◆ **Work to be completed**
Reproduce the data from the line containing "Point to the Arch Rock dot on the map" through the line containing "click(524, 1022)", keeping every line as it stands except that each click coordinate is increased by 147.
[Start Extracted information]
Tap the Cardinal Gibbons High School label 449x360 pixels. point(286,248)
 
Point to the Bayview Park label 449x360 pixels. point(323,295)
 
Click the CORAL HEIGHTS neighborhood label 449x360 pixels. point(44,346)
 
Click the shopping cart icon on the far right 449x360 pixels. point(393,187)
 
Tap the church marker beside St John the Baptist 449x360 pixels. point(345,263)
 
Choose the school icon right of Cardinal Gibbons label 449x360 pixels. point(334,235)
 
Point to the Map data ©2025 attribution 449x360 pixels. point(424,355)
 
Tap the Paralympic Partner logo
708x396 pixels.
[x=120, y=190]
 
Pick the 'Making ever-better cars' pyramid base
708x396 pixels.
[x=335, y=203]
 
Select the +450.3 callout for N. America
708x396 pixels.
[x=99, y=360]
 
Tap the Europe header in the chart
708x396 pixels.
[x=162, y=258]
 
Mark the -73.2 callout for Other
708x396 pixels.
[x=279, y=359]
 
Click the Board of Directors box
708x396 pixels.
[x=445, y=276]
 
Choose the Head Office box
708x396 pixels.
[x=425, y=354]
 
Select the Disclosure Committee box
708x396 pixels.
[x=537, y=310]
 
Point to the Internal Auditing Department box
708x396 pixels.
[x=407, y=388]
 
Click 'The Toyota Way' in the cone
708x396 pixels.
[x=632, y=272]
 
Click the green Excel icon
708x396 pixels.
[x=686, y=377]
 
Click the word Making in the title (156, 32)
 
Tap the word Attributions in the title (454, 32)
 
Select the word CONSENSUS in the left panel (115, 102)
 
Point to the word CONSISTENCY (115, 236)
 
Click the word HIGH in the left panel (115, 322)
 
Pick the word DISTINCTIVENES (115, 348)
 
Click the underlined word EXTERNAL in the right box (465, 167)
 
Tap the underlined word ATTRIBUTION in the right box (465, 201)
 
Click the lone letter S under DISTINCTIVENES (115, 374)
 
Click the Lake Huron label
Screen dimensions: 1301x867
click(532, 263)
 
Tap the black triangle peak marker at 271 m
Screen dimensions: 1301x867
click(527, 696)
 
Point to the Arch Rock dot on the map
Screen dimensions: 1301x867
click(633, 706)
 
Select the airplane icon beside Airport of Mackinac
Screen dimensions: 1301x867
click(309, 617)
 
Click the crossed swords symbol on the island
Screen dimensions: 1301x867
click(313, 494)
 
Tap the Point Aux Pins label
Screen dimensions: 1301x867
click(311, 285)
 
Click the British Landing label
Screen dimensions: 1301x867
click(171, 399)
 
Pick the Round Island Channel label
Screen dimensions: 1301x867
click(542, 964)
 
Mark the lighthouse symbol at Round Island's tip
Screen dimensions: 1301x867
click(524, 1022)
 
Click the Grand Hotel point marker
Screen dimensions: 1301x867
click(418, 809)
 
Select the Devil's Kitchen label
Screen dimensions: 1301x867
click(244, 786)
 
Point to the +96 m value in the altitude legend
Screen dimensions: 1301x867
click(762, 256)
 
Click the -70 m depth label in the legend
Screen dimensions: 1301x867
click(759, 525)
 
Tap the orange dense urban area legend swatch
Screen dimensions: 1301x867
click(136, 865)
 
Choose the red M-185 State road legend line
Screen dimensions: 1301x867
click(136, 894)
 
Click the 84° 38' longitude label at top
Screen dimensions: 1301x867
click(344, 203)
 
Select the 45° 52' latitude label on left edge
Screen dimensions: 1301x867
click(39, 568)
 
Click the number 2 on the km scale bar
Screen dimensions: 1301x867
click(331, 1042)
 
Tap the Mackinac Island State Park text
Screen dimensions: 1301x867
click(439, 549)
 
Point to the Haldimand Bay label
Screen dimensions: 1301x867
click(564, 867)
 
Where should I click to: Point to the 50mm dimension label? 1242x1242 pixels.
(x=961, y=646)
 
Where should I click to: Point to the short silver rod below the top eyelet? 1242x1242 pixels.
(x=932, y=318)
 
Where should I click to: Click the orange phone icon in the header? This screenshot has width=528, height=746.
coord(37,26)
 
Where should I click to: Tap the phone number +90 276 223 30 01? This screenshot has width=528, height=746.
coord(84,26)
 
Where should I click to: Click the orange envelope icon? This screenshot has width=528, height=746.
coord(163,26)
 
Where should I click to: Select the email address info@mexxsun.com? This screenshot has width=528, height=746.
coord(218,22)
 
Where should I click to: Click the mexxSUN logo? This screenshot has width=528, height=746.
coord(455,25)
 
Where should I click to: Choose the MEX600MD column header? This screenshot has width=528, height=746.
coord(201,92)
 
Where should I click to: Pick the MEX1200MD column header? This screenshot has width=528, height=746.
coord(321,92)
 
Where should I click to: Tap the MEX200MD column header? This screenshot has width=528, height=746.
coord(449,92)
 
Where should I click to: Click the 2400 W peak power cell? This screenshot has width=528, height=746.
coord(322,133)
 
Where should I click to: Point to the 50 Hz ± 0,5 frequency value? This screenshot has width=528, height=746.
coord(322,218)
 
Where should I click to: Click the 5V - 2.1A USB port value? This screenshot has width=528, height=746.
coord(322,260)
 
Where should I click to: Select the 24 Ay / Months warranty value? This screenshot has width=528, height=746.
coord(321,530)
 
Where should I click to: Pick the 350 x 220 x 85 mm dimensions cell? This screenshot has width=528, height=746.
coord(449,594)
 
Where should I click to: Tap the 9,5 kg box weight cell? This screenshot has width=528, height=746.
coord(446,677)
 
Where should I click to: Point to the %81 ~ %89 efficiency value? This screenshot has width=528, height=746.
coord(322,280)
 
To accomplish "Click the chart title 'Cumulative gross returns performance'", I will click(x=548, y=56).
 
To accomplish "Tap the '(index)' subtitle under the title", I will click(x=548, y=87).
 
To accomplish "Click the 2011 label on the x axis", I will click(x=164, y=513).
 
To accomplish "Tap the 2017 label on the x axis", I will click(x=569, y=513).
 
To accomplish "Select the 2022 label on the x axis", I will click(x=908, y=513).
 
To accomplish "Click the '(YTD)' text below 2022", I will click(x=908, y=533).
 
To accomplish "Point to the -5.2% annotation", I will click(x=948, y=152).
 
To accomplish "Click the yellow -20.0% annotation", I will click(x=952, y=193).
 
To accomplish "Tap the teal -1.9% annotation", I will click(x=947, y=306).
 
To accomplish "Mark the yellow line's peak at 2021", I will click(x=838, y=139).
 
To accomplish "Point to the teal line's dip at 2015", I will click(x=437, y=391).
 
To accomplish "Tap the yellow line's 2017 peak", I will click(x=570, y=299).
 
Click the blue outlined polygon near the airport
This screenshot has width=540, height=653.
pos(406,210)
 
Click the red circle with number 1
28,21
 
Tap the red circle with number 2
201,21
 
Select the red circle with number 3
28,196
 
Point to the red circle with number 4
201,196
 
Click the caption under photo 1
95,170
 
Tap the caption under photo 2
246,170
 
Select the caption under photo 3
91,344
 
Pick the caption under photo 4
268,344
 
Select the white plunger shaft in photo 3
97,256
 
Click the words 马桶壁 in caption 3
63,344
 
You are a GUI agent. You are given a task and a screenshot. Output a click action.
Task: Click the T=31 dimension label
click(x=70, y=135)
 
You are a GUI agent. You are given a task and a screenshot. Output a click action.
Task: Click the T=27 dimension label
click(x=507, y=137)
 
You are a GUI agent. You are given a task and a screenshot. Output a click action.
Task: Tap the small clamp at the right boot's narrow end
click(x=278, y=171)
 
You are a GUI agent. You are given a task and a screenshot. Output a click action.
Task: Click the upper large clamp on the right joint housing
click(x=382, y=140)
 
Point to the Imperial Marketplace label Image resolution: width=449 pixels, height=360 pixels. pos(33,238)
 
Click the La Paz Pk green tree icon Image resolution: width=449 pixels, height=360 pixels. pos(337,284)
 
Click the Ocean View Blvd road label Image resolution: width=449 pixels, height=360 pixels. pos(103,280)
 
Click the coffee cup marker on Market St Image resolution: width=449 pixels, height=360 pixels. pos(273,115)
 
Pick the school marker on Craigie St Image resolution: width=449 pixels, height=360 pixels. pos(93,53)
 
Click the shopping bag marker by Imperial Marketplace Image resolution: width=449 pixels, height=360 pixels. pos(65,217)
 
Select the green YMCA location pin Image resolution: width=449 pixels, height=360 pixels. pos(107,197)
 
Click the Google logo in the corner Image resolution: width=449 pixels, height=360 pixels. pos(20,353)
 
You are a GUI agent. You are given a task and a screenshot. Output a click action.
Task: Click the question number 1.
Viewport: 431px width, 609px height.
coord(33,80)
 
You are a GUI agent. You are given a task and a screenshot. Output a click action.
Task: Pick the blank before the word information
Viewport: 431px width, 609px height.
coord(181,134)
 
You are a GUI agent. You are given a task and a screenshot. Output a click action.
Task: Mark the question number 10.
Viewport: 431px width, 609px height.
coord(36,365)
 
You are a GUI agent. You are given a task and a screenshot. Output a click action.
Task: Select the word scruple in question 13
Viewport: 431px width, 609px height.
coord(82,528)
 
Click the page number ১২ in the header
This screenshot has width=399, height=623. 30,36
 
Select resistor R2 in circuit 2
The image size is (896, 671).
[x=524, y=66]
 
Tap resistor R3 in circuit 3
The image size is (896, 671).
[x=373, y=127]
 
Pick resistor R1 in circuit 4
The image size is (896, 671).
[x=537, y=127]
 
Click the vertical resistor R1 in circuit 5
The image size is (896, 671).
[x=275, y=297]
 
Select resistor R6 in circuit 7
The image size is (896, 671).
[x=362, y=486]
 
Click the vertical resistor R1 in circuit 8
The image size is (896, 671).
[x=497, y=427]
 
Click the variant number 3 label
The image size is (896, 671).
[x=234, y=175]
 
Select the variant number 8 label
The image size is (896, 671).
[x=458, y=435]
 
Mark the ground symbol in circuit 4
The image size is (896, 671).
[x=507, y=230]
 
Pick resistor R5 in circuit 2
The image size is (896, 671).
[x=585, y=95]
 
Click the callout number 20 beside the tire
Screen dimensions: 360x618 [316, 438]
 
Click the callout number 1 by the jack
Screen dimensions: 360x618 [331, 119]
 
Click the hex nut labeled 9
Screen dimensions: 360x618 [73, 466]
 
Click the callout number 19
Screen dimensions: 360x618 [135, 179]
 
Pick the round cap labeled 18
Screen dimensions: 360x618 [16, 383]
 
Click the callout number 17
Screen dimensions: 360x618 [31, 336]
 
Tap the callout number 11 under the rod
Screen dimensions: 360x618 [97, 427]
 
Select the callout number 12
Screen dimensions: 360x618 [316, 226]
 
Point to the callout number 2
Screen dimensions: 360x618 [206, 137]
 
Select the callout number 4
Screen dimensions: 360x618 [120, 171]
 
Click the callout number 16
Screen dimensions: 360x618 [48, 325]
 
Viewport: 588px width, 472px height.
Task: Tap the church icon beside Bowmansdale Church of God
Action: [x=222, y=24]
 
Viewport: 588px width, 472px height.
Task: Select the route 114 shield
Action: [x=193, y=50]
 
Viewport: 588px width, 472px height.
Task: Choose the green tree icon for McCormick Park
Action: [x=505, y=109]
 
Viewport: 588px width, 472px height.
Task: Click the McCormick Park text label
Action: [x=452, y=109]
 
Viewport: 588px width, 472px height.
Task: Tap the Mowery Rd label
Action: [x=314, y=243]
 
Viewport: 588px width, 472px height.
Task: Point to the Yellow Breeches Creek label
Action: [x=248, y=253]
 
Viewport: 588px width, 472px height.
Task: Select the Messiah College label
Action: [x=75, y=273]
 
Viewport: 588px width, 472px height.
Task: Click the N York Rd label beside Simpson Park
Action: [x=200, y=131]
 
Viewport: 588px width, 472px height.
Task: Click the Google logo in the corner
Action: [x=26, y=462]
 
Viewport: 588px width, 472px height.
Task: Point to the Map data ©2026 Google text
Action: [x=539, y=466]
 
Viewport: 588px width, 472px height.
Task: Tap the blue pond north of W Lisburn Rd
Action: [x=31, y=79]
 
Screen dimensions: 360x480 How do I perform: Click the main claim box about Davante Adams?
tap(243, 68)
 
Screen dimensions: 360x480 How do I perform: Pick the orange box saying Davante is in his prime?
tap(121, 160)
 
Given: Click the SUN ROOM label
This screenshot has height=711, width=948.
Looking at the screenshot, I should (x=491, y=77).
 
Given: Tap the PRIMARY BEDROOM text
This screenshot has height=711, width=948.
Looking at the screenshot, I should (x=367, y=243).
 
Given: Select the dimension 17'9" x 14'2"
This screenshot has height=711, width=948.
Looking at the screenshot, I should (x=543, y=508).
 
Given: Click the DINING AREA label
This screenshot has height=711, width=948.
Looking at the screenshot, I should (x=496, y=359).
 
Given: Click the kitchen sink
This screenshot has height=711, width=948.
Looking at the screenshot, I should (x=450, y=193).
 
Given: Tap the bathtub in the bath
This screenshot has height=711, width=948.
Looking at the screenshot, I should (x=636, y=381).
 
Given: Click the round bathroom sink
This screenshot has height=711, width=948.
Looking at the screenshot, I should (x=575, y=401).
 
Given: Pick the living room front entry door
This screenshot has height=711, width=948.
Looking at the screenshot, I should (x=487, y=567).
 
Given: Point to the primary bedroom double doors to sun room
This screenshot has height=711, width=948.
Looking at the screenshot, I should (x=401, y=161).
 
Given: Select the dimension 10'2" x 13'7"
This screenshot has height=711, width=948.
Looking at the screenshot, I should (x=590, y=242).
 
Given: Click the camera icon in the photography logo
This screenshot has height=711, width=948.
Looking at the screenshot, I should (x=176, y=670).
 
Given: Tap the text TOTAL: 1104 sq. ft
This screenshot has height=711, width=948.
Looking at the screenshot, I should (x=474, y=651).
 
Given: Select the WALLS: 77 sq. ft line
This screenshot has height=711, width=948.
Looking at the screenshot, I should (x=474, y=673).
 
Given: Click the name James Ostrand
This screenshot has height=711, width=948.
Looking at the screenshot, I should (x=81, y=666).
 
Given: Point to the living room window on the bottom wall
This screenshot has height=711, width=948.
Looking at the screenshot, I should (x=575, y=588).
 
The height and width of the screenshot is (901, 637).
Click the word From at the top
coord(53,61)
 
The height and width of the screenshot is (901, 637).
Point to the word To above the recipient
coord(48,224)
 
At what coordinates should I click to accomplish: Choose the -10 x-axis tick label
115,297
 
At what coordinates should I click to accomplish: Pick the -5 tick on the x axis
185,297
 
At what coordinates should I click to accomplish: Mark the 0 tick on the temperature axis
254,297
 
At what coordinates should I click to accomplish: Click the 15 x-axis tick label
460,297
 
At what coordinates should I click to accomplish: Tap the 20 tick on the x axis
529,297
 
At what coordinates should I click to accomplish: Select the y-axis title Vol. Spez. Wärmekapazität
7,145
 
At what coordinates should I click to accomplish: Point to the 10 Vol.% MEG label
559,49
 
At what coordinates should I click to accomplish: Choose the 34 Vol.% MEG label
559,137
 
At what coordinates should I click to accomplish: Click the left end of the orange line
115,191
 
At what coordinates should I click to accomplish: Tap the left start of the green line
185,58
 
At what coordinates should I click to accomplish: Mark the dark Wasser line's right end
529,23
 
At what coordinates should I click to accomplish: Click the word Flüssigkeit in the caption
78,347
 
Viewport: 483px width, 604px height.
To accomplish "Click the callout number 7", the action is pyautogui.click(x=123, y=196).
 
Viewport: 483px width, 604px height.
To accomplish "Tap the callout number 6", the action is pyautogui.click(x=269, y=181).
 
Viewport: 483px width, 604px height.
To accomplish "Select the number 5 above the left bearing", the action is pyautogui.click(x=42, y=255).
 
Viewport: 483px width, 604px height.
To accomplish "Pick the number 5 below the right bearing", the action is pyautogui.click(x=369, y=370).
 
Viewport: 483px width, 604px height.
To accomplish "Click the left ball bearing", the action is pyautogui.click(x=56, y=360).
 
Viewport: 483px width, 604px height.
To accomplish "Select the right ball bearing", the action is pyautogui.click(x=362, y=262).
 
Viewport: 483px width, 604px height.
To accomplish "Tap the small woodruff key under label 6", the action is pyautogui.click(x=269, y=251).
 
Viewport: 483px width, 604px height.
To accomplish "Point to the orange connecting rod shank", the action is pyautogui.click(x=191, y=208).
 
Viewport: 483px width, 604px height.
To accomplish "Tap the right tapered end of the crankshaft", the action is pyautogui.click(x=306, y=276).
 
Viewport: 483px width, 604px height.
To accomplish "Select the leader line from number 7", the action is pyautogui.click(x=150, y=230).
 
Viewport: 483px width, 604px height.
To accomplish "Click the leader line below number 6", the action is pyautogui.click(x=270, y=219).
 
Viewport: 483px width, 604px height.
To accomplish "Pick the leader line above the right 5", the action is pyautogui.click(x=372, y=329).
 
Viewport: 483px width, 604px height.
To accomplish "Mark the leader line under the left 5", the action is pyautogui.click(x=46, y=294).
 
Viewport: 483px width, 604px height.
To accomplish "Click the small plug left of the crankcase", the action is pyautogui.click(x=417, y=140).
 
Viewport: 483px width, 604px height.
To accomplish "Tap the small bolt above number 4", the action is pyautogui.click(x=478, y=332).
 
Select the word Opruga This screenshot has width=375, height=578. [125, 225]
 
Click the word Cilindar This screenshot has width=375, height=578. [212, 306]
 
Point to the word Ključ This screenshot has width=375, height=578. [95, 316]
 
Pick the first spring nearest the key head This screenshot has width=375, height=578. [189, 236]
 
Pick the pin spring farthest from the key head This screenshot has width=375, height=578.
[End Extracted information]
◆ **Solved problem**
Point to the Arch Rock dot on the map
Screen dimensions: 1301x867
click(780, 853)
 
Select the airplane icon beside Airport of Mackinac
Screen dimensions: 1301x867
click(456, 764)
 
Click the crossed swords symbol on the island
Screen dimensions: 1301x867
click(460, 641)
 
Tap the Point Aux Pins label
Screen dimensions: 1301x867
click(458, 432)
 
Click the British Landing label
Screen dimensions: 1301x867
click(318, 546)
 
Pick the Round Island Channel label
Screen dimensions: 1301x867
click(689, 1111)
 
Mark the lighthouse symbol at Round Island's tip
Screen dimensions: 1301x867
click(671, 1169)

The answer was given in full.